Collections » Text Files »

 

Text Files

Advanced List Features Table Of Contents Defining Classes


As you know from Java, we can use files stored on a secondary device for both input and output. For example, if we want to produce a report and print that report, we need to write the output to a text file and then print the file. The data needed to produce that report, may itself be stored in a file on disk. We would have to extract the data from the file, process it, and then produce the report.

File access in Python is much simpler than in Java. Files are represented by objects and are actually a built-in type. This means no additional modules are required in order to access a file from within your program.

Opening a File

Whether we are reading from an input file or writing to an output file, we must first open the file and create a Python file object. A file is opened using the built-in file() constructor1.

infile = file( 'records.txt', 'r' )
outfile = file( 'report.txt', 'w' )
 

The function takes two string arguments. The first is the name of the file and the second is the mode where r means open for reading and w means open for writing. The file() constructor returns a reference to the newly created file object. This object is then used to access the file.

To open the same files in Java, would require the following statements

// Java files
Scanner infile = new Scanner( new File( "records.txt" ) )
PrintWriter outfile = new PrintWriter(new File("report.txt"))
 

When you are finished using the file, it should be closed. By closing the file, the system will flush the buffer and unlink the external file from the interanl Python object.

infile.close()
outfile.close()
 

As in Java, a file can not be used once it has been closed.
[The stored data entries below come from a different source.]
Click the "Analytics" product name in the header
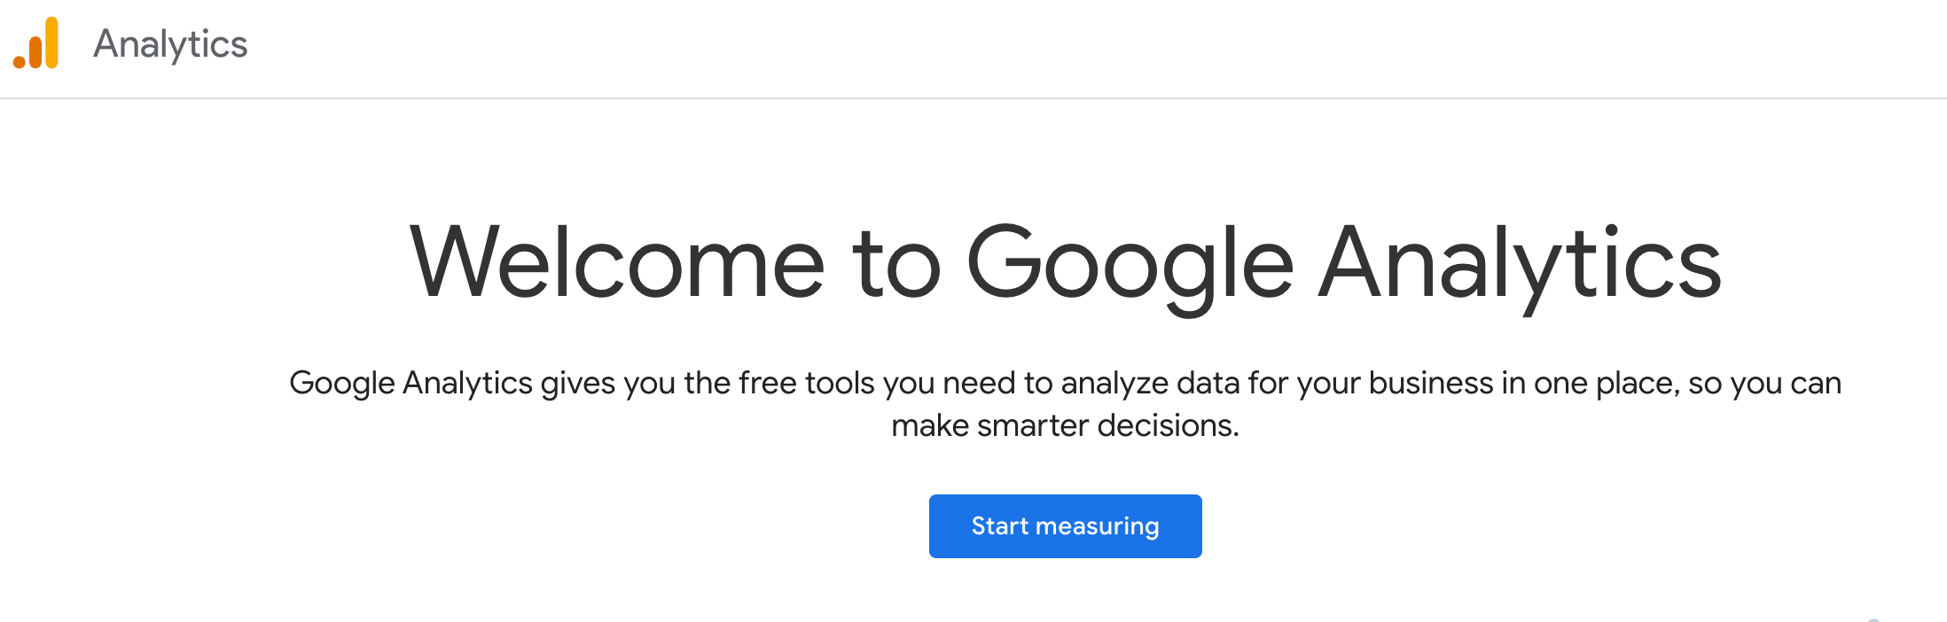This screenshot has width=1947, height=622. click(x=170, y=44)
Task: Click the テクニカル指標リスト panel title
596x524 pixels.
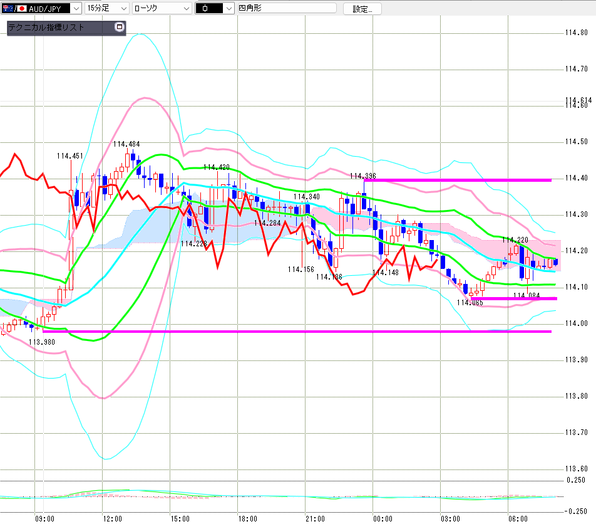Action: pyautogui.click(x=46, y=28)
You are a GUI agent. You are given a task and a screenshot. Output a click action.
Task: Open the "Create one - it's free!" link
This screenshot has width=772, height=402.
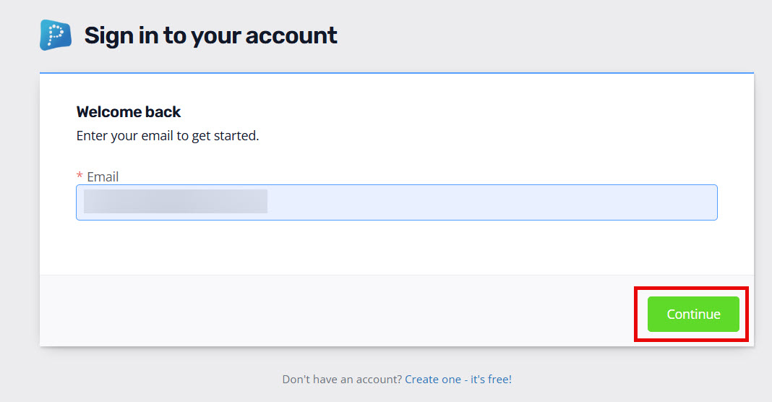pyautogui.click(x=458, y=380)
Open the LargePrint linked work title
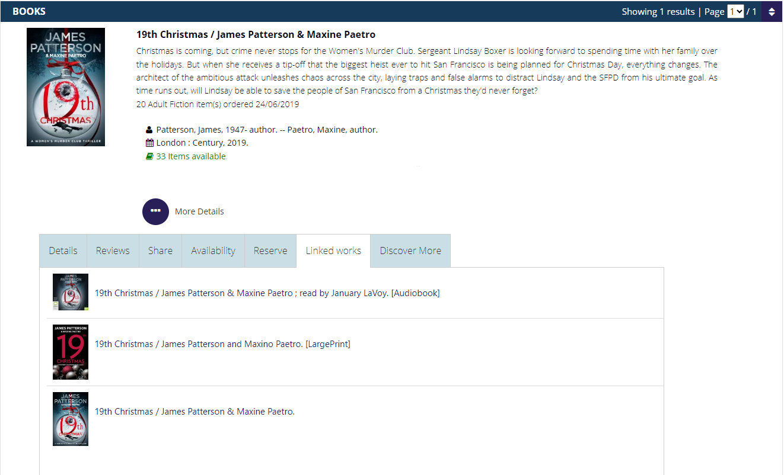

To reuse the file, you must first reopen it.

Writing to Files

Python provides several methods for outputing data to a file. In this chapter, we are only working with text files, though, you can also use binary files in Python. The easiest way to write text to a text file is with the write() method.

outfile.write( "Student Report\n" )
outfile.write( "-" * 40 + "\n" )
 

The write() method writes the given string to the output file represented by the given file object. To output other value types, you must first convert them to strings. To format the output written to the file you can use the string format operator

outfile.write( "%4d  %6.2f\n" % idNum, avgGrade )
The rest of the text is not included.